**Task objective:** This exercise asks for a copy of each line in the records below with the word "computer" in it.

+---+

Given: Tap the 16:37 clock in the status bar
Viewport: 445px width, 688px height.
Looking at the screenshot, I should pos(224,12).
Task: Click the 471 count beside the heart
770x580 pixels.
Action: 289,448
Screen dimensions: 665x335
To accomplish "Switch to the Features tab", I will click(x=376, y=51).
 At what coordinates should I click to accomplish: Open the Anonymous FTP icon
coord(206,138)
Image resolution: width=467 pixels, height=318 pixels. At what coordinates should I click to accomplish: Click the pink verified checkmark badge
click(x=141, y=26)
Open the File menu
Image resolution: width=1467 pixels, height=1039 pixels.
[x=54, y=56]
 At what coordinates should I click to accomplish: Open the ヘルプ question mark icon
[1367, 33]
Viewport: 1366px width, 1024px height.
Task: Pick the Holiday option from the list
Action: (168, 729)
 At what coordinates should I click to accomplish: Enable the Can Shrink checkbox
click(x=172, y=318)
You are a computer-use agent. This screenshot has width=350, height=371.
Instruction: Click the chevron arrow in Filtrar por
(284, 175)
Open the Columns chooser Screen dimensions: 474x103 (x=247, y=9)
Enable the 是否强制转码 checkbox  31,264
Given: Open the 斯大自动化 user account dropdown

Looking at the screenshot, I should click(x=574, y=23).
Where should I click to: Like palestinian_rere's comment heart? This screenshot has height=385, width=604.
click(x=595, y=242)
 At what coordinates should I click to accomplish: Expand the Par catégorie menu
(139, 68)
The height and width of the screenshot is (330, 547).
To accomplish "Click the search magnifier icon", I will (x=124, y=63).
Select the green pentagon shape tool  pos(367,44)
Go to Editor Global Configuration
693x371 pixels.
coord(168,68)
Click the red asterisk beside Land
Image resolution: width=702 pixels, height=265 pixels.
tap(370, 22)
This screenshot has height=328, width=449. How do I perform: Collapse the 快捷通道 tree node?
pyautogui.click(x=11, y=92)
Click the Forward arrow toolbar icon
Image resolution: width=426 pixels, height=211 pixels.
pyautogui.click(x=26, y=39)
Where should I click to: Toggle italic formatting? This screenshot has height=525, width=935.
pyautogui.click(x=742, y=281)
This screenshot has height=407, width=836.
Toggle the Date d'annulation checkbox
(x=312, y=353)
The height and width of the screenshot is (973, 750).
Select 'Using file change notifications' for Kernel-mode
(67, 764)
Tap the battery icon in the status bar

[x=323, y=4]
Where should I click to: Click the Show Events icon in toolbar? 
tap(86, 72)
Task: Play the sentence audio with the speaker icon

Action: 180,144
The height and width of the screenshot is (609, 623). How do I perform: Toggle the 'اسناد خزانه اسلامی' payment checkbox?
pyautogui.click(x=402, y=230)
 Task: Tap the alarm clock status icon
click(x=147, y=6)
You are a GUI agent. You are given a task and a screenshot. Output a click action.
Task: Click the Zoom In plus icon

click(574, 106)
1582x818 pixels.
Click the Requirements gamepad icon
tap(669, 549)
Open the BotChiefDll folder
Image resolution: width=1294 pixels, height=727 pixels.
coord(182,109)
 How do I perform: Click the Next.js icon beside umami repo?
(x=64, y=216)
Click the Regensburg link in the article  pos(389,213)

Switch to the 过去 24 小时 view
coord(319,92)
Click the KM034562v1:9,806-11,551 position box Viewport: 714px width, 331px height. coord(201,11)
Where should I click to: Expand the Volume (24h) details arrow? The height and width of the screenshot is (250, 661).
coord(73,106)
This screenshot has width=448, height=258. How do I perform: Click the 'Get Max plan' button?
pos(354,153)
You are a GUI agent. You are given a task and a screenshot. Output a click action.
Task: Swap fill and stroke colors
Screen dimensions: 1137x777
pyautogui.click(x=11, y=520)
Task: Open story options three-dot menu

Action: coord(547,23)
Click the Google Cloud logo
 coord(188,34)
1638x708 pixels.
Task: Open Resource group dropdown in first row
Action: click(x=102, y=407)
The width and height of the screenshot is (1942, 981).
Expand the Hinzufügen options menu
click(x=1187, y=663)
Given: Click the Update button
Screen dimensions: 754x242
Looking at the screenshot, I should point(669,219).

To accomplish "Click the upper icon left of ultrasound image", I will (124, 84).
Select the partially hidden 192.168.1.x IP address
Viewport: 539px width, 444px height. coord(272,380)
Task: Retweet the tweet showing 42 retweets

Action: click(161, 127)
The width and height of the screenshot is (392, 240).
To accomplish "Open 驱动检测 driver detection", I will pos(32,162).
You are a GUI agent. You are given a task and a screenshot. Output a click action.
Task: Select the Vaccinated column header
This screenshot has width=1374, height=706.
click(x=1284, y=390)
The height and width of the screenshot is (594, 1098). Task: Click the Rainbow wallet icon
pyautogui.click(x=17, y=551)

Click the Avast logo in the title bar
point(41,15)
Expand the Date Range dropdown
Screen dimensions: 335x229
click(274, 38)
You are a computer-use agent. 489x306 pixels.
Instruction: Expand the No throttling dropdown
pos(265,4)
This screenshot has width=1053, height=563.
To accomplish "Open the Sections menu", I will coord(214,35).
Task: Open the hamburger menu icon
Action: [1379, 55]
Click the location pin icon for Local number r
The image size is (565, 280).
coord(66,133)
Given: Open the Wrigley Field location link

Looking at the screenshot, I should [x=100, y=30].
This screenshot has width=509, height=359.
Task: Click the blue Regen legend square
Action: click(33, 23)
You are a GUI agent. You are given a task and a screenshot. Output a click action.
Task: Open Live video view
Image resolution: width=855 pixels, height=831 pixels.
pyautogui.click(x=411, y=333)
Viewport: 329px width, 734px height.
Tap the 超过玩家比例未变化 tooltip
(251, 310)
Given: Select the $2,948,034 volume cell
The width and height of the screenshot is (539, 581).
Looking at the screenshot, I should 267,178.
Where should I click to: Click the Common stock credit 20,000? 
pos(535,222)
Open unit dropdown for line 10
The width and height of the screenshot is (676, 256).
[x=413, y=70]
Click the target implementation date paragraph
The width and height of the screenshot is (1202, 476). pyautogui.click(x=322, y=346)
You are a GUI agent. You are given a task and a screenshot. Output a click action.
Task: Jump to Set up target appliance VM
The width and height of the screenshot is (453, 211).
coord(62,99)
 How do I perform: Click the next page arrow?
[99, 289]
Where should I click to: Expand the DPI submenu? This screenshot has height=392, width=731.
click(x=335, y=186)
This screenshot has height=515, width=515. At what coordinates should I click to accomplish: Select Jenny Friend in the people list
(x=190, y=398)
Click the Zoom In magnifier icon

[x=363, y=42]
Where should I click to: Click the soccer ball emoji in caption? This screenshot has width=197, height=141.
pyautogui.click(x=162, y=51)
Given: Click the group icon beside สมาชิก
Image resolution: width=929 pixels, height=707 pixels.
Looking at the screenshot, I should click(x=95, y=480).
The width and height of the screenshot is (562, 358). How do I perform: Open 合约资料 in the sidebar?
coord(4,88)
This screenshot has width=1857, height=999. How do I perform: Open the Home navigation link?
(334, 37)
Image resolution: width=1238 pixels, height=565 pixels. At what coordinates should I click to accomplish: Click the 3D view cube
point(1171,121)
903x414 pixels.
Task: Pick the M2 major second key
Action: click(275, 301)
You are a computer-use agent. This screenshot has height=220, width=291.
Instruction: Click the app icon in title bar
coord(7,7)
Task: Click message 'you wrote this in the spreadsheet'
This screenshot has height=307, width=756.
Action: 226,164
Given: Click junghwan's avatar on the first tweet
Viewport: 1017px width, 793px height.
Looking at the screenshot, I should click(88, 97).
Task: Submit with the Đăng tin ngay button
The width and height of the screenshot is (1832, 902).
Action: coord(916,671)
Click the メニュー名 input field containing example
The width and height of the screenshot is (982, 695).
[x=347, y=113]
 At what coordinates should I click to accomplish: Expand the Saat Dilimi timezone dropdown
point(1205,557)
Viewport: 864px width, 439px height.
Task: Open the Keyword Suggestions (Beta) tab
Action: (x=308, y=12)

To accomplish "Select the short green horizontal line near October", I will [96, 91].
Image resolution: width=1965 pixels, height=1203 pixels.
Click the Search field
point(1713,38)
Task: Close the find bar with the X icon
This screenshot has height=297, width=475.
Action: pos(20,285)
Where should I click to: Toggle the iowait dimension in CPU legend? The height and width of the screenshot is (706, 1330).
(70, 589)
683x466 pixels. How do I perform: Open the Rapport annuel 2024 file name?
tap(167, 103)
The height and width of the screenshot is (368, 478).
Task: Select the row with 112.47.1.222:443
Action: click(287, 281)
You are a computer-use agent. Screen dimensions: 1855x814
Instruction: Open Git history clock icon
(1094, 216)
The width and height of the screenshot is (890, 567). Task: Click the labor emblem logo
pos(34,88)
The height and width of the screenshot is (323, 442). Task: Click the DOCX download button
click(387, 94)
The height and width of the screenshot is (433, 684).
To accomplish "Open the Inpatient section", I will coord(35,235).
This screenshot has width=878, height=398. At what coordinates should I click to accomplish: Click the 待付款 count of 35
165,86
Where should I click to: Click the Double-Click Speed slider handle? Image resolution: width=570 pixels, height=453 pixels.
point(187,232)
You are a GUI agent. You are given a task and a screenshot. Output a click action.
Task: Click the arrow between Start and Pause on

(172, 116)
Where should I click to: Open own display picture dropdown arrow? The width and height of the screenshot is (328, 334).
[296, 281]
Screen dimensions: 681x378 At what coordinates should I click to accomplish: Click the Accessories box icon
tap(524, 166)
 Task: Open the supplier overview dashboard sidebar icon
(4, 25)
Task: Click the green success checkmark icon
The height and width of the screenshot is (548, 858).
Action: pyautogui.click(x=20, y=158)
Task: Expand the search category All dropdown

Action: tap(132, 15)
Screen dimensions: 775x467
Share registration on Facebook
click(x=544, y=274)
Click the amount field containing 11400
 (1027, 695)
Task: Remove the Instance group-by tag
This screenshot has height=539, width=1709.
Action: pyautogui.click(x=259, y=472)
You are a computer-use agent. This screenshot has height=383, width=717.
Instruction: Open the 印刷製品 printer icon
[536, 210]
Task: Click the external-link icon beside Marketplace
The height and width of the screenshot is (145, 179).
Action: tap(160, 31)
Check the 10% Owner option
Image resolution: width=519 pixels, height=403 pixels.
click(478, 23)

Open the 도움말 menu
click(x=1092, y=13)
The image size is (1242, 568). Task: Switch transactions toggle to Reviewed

+---+

**Answer space:**
You are a computer-use agent. This screenshot has width=350, height=371.
You are a computer-use agent. 489x306 pixels.
You are a computer-use agent. This screenshot has height=220, width=291.
You are a computer-use agent. Screen dimensions: 1855x814
You are a computer-use agent. This screenshot has height=383, width=717.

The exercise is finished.